– Значит, гордая, неприступная, романтичная… Шлюха
проклятая, я тебя окуну в дерьмо по самую маковку…
Ольга упрямо отворачивала лицо, злясь на себя за невольно
вырывавшиеся порой стоны, повторяя про себя одно: все, что с ней сейчас
вытворял камергер, не имеет никакого значения, все рано или поздно кончится,
придет освобождение…
Он трудился долго и сосредоточенно, временами все же
заставляя Ольгу вскрикивать от боли – но это случалось гораздо реже, чем ему хотелось.

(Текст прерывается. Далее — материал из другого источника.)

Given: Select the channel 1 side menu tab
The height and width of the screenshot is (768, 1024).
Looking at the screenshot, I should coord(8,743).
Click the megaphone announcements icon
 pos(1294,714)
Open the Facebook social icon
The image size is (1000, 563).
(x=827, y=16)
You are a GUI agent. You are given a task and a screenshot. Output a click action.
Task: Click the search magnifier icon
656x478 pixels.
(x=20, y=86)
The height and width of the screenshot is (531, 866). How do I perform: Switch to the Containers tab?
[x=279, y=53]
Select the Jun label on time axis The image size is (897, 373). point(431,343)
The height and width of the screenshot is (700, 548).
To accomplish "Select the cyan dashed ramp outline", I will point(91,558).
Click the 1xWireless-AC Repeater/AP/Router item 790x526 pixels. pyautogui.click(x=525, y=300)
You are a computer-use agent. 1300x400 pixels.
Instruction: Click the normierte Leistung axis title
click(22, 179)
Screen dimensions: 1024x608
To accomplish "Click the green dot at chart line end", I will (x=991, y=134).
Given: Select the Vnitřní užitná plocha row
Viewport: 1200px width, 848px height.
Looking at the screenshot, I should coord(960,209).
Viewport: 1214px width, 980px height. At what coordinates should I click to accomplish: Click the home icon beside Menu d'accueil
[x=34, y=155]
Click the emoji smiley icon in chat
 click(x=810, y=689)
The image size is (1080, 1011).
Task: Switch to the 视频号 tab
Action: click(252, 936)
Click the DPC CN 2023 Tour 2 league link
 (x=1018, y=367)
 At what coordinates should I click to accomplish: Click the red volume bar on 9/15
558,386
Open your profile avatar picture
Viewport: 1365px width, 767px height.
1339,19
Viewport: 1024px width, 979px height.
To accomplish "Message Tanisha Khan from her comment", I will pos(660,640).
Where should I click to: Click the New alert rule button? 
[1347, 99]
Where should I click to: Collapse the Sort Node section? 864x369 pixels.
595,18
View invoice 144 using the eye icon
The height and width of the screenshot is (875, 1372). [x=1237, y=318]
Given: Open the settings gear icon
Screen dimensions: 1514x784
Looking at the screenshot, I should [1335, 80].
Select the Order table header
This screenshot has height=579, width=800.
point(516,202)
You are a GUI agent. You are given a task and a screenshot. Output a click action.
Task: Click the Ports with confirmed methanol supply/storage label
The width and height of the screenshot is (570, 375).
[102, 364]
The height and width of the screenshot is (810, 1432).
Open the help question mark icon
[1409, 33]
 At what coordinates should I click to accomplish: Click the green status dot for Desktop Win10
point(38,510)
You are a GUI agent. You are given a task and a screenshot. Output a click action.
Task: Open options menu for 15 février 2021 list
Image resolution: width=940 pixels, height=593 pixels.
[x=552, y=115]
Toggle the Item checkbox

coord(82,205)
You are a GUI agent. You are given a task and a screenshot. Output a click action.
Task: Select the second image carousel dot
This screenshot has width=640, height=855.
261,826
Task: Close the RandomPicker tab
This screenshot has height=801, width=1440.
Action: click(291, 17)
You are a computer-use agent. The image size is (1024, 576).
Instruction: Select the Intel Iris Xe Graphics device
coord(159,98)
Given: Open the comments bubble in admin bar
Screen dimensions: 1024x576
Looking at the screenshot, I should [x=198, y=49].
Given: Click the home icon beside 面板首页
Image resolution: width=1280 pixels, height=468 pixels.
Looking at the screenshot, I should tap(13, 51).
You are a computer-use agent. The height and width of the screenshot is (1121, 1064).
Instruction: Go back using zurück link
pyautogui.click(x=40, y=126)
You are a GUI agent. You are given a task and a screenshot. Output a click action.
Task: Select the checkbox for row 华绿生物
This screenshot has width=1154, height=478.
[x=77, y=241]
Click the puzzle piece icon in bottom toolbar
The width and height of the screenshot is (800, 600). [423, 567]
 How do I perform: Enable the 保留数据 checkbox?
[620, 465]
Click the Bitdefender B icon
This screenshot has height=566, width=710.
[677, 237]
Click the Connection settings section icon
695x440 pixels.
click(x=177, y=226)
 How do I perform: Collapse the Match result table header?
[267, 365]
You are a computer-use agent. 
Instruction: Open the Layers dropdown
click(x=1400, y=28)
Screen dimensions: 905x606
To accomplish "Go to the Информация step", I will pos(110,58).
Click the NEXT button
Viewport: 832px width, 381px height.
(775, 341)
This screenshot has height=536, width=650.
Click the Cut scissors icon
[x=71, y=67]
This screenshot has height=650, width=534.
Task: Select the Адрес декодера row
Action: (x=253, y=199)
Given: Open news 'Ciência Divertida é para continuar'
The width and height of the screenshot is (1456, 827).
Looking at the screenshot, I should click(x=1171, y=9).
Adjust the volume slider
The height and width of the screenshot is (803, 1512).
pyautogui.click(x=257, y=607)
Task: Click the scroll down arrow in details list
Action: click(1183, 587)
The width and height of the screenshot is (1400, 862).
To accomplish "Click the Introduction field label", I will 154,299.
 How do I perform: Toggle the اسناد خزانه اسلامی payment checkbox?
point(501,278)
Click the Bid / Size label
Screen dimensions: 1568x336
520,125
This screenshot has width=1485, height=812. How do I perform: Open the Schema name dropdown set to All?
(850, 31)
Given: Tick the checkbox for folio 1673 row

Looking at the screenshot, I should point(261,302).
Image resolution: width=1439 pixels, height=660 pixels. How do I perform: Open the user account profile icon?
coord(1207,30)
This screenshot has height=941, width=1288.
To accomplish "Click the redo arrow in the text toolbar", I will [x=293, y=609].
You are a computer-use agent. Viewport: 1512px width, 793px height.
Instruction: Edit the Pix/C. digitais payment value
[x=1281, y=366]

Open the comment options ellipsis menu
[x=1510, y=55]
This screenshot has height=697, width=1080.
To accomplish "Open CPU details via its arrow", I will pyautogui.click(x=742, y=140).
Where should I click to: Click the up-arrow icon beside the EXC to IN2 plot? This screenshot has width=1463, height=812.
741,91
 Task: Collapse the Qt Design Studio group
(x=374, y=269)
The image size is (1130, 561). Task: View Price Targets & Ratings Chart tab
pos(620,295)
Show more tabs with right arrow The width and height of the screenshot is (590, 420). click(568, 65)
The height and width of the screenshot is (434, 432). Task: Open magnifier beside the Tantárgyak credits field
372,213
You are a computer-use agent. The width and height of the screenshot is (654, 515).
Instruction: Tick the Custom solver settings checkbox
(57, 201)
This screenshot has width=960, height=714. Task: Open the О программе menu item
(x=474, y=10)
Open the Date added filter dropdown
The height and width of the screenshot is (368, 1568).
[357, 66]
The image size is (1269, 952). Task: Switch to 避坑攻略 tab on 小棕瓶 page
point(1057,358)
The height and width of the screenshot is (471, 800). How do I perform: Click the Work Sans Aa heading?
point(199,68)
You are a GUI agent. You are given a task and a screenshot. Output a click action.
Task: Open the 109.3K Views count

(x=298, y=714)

Настал момент, когда он все же закончил и встал, растрепанный, с блуждающей
гнусненькой улыбкой. Приводя в порядок одежду, повторил:
– Значит, гордая, неприступная, романтичная… Ну, я тебе
показал, где в этой жизни правда…
Ольга перевела дыхание, зажмурившись и содрогаясь от
отвращения. Потом открыла глаза, и величайшим усилием воли заставила голос
звучать почти ровно:
– Ничего ты мне не показал особенного, старый дурак.
Видывала я мужские игрунки и побольше, а что до мастерства, то и тут ты на последнем
месте. Ну, ничего удивительного – не во всем магия помогает, а? Поздравляю со
славной победой, господин камергер. Достижение потрясающее – ухитриться
овладеть девушкой, накрепко привязанной к столу… Ганнибал вы наш, титан…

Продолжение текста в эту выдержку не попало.